メリーランドの家
「メリーランドの家」は、1976年にメリーランド州でセバーン川への眺望を生かして建てられた、夫婦と子供二人のための木造平屋建て住宅です。
この建築はいつもと違って、依頼者の夫人によるスケッチを元にして基本設計の平面プランが図面化されたそうです。
右側の平面図と隣合わせで展示された左側のスケッチからは、建築のアマチュアでありながらも”いいものを一杯集めてよく勉強”した雰囲気が伝わってきます!

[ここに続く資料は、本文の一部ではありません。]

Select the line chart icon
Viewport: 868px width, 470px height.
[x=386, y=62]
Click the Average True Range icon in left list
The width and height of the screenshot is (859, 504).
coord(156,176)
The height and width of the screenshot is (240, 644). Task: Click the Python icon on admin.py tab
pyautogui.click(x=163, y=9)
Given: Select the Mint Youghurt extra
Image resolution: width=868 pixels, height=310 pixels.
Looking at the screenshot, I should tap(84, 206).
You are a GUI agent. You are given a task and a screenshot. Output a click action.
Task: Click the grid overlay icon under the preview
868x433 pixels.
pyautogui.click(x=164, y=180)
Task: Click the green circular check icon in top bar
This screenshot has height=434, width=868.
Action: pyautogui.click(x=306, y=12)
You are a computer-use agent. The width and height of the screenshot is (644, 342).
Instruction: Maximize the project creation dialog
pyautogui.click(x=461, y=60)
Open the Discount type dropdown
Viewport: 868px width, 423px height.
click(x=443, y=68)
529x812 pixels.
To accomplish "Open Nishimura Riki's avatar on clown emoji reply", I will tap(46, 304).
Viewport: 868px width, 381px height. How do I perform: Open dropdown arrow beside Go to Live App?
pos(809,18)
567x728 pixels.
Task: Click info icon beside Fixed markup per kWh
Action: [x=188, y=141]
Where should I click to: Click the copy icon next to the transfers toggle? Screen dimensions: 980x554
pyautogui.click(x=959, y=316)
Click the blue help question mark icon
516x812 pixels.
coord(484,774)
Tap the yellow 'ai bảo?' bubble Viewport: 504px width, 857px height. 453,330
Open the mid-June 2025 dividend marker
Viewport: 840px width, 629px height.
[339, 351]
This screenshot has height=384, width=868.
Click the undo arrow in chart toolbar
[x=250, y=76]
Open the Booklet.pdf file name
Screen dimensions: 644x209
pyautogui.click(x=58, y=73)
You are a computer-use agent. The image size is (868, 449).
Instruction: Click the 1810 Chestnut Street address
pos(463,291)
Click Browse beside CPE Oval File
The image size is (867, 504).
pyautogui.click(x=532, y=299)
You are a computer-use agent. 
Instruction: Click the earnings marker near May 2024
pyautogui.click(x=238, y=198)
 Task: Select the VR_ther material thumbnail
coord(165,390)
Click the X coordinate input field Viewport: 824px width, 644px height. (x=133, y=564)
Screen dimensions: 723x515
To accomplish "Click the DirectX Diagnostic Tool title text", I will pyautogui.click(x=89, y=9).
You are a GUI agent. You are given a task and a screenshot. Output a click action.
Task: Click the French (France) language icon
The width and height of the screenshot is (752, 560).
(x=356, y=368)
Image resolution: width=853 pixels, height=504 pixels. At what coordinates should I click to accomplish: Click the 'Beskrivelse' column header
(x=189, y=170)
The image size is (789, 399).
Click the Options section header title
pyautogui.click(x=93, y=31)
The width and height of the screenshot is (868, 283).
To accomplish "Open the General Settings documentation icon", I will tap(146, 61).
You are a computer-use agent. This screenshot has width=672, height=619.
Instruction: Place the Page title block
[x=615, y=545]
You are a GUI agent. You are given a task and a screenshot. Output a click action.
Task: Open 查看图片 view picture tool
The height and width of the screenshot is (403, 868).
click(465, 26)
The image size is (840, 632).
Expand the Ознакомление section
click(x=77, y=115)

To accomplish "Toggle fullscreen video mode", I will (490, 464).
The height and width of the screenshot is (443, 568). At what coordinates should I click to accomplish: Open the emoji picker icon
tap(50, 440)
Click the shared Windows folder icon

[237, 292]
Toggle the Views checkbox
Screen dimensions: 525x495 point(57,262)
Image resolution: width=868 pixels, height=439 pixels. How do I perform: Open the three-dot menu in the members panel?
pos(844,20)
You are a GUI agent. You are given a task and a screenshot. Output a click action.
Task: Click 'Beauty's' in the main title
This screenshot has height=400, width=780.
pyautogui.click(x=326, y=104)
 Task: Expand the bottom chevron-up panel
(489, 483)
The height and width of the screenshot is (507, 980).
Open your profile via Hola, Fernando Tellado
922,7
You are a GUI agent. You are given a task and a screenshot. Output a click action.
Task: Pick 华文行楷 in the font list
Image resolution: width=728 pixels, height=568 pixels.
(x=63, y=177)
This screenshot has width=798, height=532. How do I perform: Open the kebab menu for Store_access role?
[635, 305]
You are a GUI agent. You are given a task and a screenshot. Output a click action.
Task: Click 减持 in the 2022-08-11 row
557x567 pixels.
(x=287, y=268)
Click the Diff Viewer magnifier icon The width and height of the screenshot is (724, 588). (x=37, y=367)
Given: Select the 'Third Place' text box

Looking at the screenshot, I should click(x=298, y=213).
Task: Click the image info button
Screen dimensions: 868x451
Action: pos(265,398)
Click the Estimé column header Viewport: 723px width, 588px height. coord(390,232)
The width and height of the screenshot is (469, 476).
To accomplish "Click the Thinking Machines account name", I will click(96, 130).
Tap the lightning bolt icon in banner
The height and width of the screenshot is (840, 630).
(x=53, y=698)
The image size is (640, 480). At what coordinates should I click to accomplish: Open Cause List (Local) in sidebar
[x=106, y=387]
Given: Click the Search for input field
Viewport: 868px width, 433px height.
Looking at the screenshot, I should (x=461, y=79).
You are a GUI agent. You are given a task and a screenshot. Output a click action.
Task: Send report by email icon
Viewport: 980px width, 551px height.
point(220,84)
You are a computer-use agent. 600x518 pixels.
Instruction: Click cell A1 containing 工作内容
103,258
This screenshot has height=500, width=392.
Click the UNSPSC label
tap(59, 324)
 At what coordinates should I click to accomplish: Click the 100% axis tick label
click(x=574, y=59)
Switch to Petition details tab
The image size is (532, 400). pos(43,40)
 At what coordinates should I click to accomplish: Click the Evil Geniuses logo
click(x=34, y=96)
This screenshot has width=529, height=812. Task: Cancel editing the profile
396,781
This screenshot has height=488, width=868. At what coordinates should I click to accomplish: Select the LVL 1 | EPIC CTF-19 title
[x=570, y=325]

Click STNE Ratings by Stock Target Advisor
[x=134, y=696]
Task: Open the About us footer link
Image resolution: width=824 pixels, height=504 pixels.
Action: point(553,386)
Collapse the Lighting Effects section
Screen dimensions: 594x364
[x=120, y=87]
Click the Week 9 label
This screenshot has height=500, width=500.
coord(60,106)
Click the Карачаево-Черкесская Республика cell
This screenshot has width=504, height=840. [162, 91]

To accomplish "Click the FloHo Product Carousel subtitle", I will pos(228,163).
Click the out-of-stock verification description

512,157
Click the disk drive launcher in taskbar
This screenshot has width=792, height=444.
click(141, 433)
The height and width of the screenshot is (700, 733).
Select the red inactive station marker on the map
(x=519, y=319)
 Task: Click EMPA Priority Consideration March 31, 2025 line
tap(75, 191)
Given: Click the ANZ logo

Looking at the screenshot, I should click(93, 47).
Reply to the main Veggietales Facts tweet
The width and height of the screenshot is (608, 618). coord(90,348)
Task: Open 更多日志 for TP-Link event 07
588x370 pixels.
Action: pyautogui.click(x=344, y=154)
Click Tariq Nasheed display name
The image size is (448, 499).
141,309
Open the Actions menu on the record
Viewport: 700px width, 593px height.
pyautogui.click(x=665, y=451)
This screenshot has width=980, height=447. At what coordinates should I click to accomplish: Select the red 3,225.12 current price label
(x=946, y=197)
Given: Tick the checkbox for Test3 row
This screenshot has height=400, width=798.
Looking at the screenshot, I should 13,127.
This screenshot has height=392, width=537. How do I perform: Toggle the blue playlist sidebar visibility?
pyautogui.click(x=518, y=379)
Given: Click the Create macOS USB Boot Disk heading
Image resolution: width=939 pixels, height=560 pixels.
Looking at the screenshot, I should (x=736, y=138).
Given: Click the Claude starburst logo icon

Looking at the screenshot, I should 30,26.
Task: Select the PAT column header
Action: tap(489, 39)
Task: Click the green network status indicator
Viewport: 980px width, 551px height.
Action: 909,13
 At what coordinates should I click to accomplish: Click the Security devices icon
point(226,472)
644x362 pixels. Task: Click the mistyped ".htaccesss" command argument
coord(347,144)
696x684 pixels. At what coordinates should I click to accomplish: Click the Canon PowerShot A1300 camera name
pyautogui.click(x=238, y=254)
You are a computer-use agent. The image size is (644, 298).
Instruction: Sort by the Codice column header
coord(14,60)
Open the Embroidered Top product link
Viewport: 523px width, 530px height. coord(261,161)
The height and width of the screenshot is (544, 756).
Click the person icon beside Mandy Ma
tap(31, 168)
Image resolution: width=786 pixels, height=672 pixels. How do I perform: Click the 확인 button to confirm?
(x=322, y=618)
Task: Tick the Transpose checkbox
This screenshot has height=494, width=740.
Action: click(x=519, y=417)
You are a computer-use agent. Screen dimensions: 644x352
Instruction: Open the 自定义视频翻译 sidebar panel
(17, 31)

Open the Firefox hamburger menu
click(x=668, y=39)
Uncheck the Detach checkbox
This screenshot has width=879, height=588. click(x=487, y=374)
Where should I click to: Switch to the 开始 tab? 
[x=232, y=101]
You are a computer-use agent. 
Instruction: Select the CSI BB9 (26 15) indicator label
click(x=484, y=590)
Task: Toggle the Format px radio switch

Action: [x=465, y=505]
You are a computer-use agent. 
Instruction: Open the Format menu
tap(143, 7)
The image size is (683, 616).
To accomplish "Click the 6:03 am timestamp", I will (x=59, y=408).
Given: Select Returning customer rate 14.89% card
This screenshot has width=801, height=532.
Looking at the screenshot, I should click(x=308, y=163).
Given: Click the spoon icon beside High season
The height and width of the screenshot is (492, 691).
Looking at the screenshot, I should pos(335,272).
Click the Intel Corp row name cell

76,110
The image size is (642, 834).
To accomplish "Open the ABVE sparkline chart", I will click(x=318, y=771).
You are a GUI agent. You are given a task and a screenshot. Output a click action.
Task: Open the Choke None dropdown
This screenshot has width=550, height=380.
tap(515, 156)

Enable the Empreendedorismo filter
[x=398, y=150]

そこに盛り込まれたアイディアのうち、南側の池に架けられた橋を渡るアプローチは、「ニューヨーク郊外のゲストハウス(1962)」や「ジャパンハウス(1971)」を、
空間が繋がるように間仕切りを兼ねた暖炉は、フランク・ロイド・ライトの空間構成から再編されているように思われます。
また、平面計画は北向きで東西方向に長く、その中央の玄関とリビングから東側にダイニングとキッチンが配置され、更に裏動線が納戸とガレージまで繋がっていきます。
西側には夫婦のための寝室と書斎等がまとめられ、その奥に子供たちの寝室と小さなキッチン付の娯楽室等が配置されていて、それぞれの部分に出入り口が設けられています。
原案の通りに配置されている「親」と「子」部分は動線を考えると逆にすべきでは?と考えましたが、建物外側の「子」部分を独立してホームパーティーが開催できる計画になっていることを教えていただきました!
建築時の写真から、外壁の縦押縁と屋根のシングル葺は木材を素地のまま仕上げていた様子が分かりましたが、白く塗装された室内のインテリアは住まい手の嗜好で装飾されているようで、建物の内外で異なった印象を受ける設計になっています。
別棟で建てられた「スタジオ」は、原案のスケッチでは母屋の西側に配置されていましたが、基本設計で母屋の東側に変更されています。
確かに、この「スタジオ」を素人離れした夫人のための建築と推測すれば、その配置は「子」部分の娯楽室等よりも、東側の裏動線に繋げた方が使いやすくなると思われます。
基本設計は母屋とは違ってスケッチの通りではなく、原案から新たに計画されています。更に、実施設計ではそのプランが左右反転されたようです。